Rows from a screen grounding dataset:
__________________________________________________

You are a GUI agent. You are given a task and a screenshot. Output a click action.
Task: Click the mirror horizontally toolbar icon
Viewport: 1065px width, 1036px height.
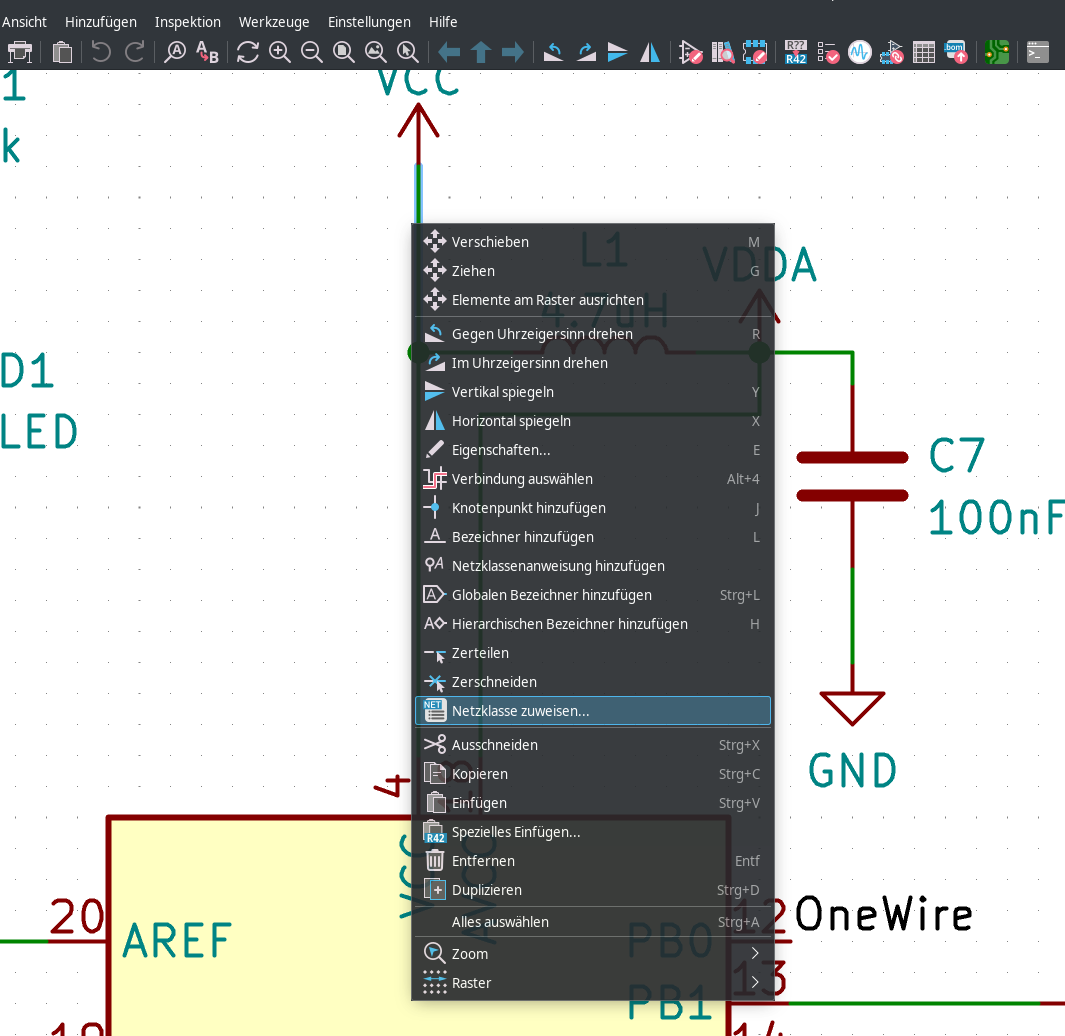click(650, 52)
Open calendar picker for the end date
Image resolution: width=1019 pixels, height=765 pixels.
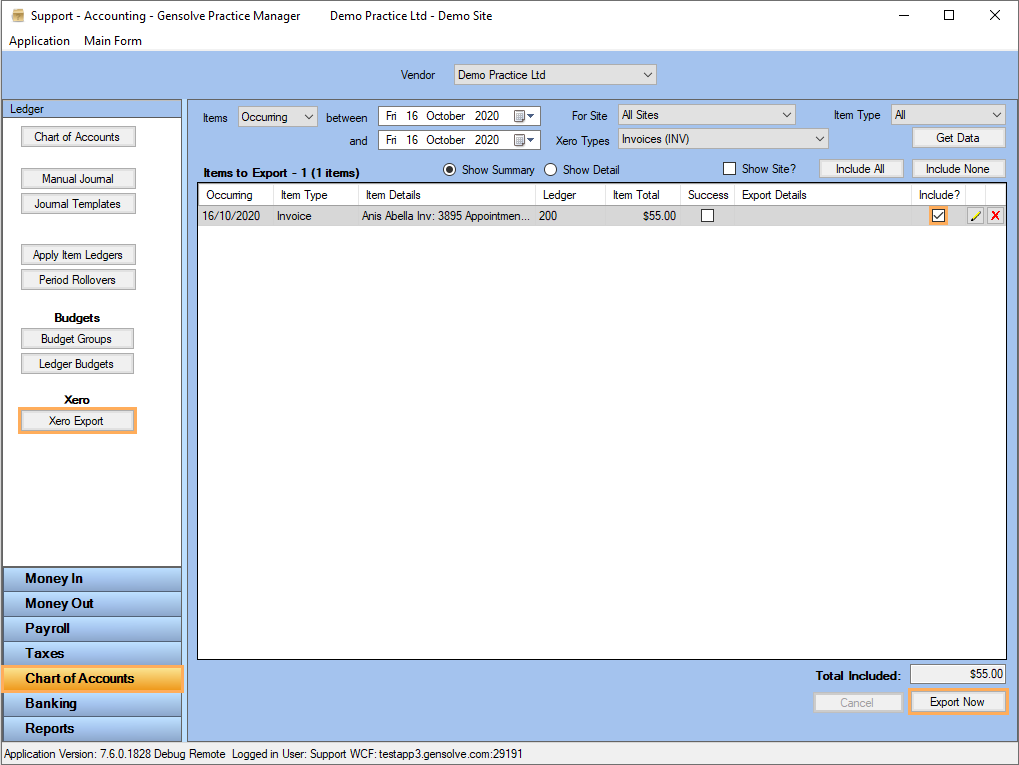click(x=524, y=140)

__________________________________________________

=== Prompt ===
Count the lines in the records above that contain the string "height", treating uppercase and lowercase as different, and reply with the number alone.

=== Written answer ===
2